▶ _Record excerpts_
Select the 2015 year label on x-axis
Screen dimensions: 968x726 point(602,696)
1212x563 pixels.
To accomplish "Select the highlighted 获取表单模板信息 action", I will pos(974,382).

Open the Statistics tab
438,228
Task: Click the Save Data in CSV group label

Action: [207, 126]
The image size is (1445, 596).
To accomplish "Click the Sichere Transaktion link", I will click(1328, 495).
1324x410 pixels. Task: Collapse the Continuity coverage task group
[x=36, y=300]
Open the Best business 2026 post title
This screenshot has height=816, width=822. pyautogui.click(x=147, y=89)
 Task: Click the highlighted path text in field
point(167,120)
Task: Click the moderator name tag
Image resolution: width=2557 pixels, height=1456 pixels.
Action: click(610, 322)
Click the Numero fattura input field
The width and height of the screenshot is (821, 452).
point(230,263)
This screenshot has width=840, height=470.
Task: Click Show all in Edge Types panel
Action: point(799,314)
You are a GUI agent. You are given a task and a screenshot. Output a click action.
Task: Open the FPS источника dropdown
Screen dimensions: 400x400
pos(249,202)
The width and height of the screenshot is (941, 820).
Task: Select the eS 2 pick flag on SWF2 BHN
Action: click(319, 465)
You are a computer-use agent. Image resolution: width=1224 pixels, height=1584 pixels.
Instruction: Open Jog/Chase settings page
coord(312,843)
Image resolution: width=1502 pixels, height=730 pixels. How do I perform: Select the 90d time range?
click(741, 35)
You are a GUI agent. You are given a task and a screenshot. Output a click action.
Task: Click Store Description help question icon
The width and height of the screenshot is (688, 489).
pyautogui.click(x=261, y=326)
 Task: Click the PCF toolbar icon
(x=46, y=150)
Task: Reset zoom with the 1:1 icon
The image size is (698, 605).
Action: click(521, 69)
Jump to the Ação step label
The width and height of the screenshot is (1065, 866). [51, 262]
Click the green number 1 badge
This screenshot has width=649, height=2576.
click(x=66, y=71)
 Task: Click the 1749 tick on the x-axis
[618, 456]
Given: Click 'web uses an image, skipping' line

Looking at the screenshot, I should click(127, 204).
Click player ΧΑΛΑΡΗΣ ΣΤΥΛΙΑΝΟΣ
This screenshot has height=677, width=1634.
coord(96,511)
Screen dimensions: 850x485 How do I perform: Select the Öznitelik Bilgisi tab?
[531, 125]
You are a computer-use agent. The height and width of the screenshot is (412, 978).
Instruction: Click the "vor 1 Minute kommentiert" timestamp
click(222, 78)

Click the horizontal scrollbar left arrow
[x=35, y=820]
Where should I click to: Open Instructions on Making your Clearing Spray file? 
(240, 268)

▶ _Work instruction_
What you return must match the listing exactly, line for line.

▶ _Worked solution_
Select the 2015 year label on x-axis
Screen dimensions: 968x726 point(602,696)
1212x563 pixels.
To accomplish "Select the highlighted 获取表单模板信息 action", I will pos(974,382).

Open the Statistics tab
438,228
Task: Click the Save Data in CSV group label

Action: [207, 126]
The image size is (1445, 596).
To accomplish "Click the Sichere Transaktion link", I will click(1328, 495).
1324x410 pixels. Task: Collapse the Continuity coverage task group
[x=36, y=300]
Open the Best business 2026 post title
This screenshot has height=816, width=822. pyautogui.click(x=147, y=89)
 Task: Click the highlighted path text in field
point(167,120)
Task: Click the moderator name tag
Image resolution: width=2557 pixels, height=1456 pixels.
Action: click(610, 322)
Click the Numero fattura input field
The width and height of the screenshot is (821, 452).
point(230,263)
This screenshot has width=840, height=470.
Task: Click Show all in Edge Types panel
Action: point(799,314)
You are a GUI agent. You are given a task and a screenshot. Output a click action.
Task: Open the FPS источника dropdown
Screen dimensions: 400x400
pos(249,202)
The width and height of the screenshot is (941, 820).
Task: Select the eS 2 pick flag on SWF2 BHN
Action: click(319, 465)
You are a computer-use agent. Image resolution: width=1224 pixels, height=1584 pixels.
Instruction: Open Jog/Chase settings page
coord(312,843)
Image resolution: width=1502 pixels, height=730 pixels. How do I perform: Select the 90d time range?
click(741, 35)
You are a GUI agent. You are given a task and a screenshot. Output a click action.
Task: Click Store Description help question icon
The width and height of the screenshot is (688, 489).
pyautogui.click(x=261, y=326)
 Task: Click the PCF toolbar icon
(x=46, y=150)
Task: Reset zoom with the 1:1 icon
The image size is (698, 605).
Action: click(521, 69)
Jump to the Ação step label
The width and height of the screenshot is (1065, 866). [51, 262]
Click the green number 1 badge
This screenshot has width=649, height=2576.
click(x=66, y=71)
 Task: Click the 1749 tick on the x-axis
[618, 456]
Given: Click 'web uses an image, skipping' line

Looking at the screenshot, I should click(127, 204).
Click player ΧΑΛΑΡΗΣ ΣΤΥΛΙΑΝΟΣ
This screenshot has height=677, width=1634.
coord(96,511)
Screen dimensions: 850x485 How do I perform: Select the Öznitelik Bilgisi tab?
[531, 125]
You are a computer-use agent. The height and width of the screenshot is (412, 978).
Instruction: Click the "vor 1 Minute kommentiert" timestamp
click(222, 78)

Click the horizontal scrollbar left arrow
[x=35, y=820]
Where should I click to: Open Instructions on Making your Clearing Spray file? 
(240, 268)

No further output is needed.